## WORK REQUEST:
Exact copy, no pictures: set down the lines from the one holding "Task: Open the T-Point goods exchange banner" through the final line of the records below.
=== EXTRACTED ENTRIES ===
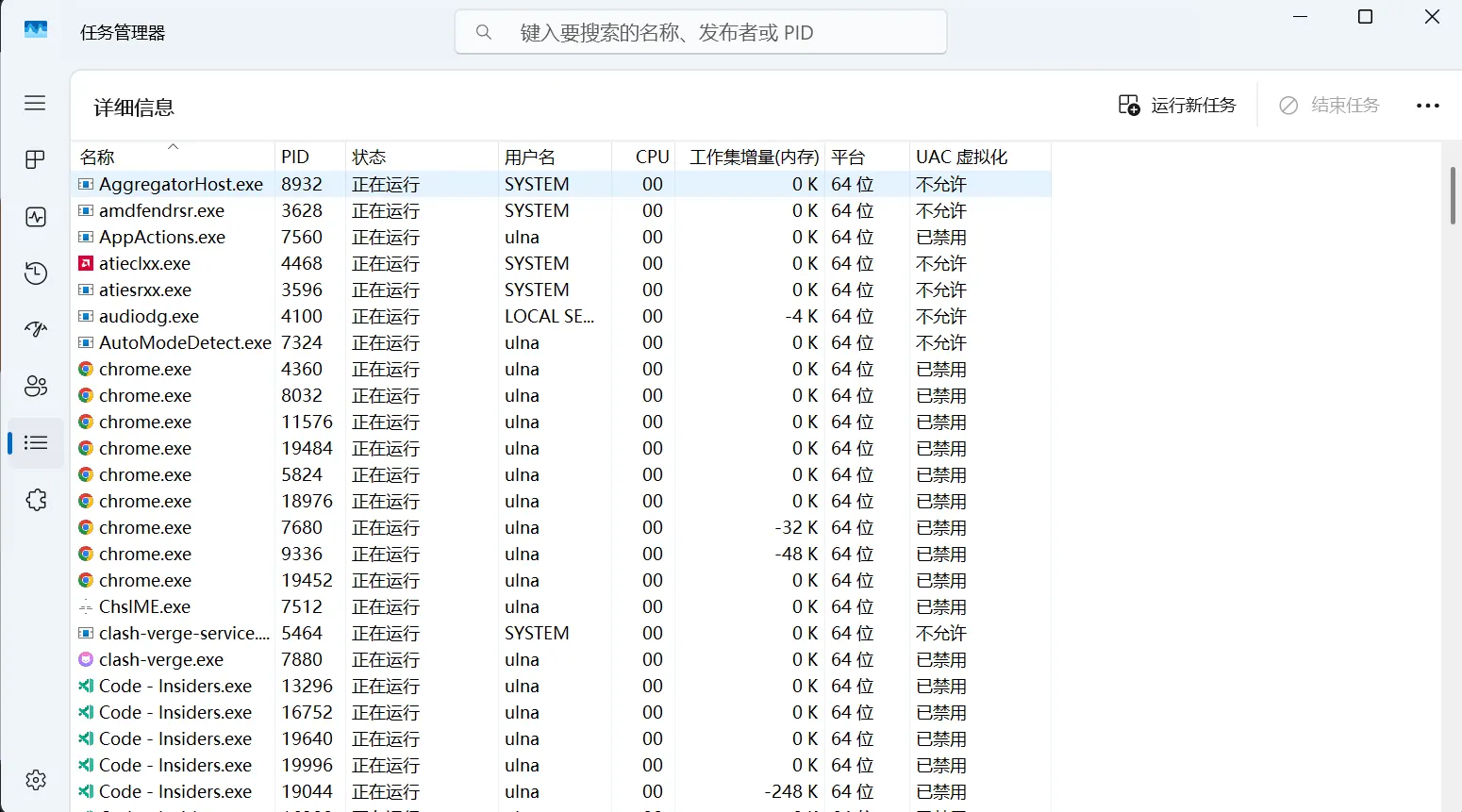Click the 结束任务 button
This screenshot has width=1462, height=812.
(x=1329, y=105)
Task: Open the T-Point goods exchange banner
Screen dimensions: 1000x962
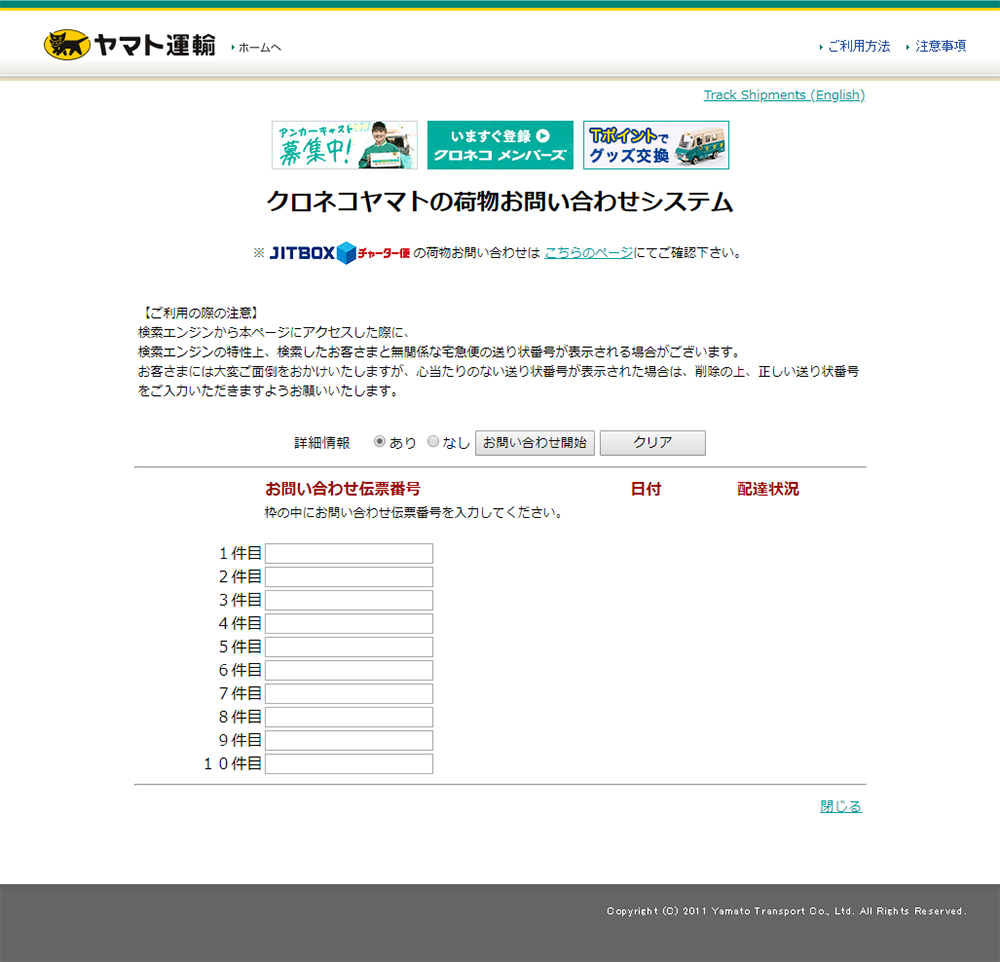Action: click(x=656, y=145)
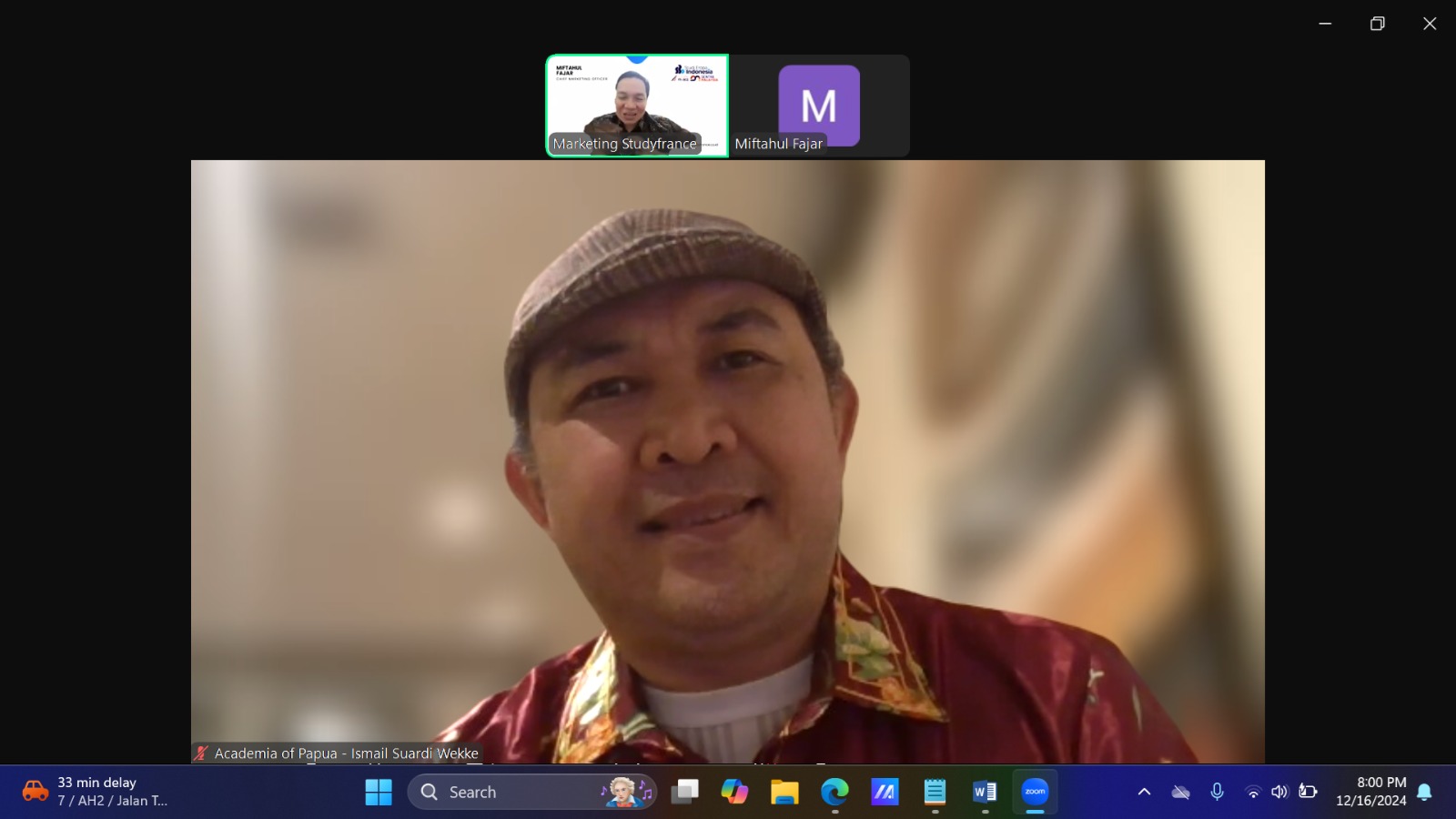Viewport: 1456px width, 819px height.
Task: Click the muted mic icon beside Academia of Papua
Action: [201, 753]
===
## FINISHED TASK:
Task: Open the T-Point goods exchange banner
Screen dimensions: 1000x962
Action: click(x=656, y=145)
Viewport: 1456px width, 819px height.
Task: Click the muted mic icon beside Academia of Papua
Action: [201, 753]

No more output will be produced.